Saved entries
● ● ● ● ● ● ●
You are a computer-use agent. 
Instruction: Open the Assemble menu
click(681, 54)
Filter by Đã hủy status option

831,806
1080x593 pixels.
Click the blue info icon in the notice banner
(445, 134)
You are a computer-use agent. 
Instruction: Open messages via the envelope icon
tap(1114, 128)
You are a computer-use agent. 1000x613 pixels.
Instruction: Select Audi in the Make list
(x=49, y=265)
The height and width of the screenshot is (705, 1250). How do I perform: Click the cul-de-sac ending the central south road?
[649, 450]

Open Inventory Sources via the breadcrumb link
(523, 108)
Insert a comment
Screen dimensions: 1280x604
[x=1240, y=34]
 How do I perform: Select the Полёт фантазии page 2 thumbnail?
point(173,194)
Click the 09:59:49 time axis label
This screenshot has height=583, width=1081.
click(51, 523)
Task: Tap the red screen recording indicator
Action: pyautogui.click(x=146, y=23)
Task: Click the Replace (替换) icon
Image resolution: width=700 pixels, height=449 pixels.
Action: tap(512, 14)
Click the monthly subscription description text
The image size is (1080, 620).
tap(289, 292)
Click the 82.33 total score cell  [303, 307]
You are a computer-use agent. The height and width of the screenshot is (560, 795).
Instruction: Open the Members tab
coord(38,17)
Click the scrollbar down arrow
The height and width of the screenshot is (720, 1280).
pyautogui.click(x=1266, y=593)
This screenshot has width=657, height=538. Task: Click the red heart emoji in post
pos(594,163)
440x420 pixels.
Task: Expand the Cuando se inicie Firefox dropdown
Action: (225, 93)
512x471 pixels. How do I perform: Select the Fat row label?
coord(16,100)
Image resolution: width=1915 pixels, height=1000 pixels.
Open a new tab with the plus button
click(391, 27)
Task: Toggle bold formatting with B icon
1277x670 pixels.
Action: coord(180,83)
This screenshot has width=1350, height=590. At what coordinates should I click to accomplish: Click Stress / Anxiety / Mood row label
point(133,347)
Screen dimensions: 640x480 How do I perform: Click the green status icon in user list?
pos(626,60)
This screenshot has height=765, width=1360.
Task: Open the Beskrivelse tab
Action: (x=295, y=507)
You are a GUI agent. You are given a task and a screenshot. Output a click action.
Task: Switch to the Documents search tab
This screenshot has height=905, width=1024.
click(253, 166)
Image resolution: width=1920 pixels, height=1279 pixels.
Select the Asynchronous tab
● ● ● ● ● ● ●
**REQUIRED ACTION:**
The entries above are to be output exactly as they appear.

**FINAL ANSWER:**
You are a computer-use agent. 
Instruction: Open the Assemble menu
click(681, 54)
Filter by Đã hủy status option

831,806
1080x593 pixels.
Click the blue info icon in the notice banner
(445, 134)
You are a computer-use agent. 
Instruction: Open messages via the envelope icon
tap(1114, 128)
You are a computer-use agent. 1000x613 pixels.
Instruction: Select Audi in the Make list
(x=49, y=265)
The height and width of the screenshot is (705, 1250). How do I perform: Click the cul-de-sac ending the central south road?
[649, 450]

Open Inventory Sources via the breadcrumb link
(523, 108)
Insert a comment
Screen dimensions: 1280x604
[x=1240, y=34]
 How do I perform: Select the Полёт фантазии page 2 thumbnail?
point(173,194)
Click the 09:59:49 time axis label
This screenshot has height=583, width=1081.
click(51, 523)
Task: Tap the red screen recording indicator
Action: pyautogui.click(x=146, y=23)
Task: Click the Replace (替换) icon
Image resolution: width=700 pixels, height=449 pixels.
Action: tap(512, 14)
Click the monthly subscription description text
The image size is (1080, 620).
tap(289, 292)
Click the 82.33 total score cell  [303, 307]
You are a computer-use agent. The height and width of the screenshot is (560, 795).
Instruction: Open the Members tab
coord(38,17)
Click the scrollbar down arrow
The height and width of the screenshot is (720, 1280).
pyautogui.click(x=1266, y=593)
This screenshot has width=657, height=538. Task: Click the red heart emoji in post
pos(594,163)
440x420 pixels.
Task: Expand the Cuando se inicie Firefox dropdown
Action: (225, 93)
512x471 pixels. How do I perform: Select the Fat row label?
coord(16,100)
Image resolution: width=1915 pixels, height=1000 pixels.
Open a new tab with the plus button
click(391, 27)
Task: Toggle bold formatting with B icon
1277x670 pixels.
Action: coord(180,83)
This screenshot has width=1350, height=590. At what coordinates should I click to accomplish: Click Stress / Anxiety / Mood row label
point(133,347)
Screen dimensions: 640x480 How do I perform: Click the green status icon in user list?
pos(626,60)
This screenshot has height=765, width=1360.
Task: Open the Beskrivelse tab
Action: (x=295, y=507)
You are a GUI agent. You are given a task and a screenshot. Output a click action.
Task: Switch to the Documents search tab
This screenshot has height=905, width=1024.
click(253, 166)
Image resolution: width=1920 pixels, height=1279 pixels.
Select the Asynchronous tab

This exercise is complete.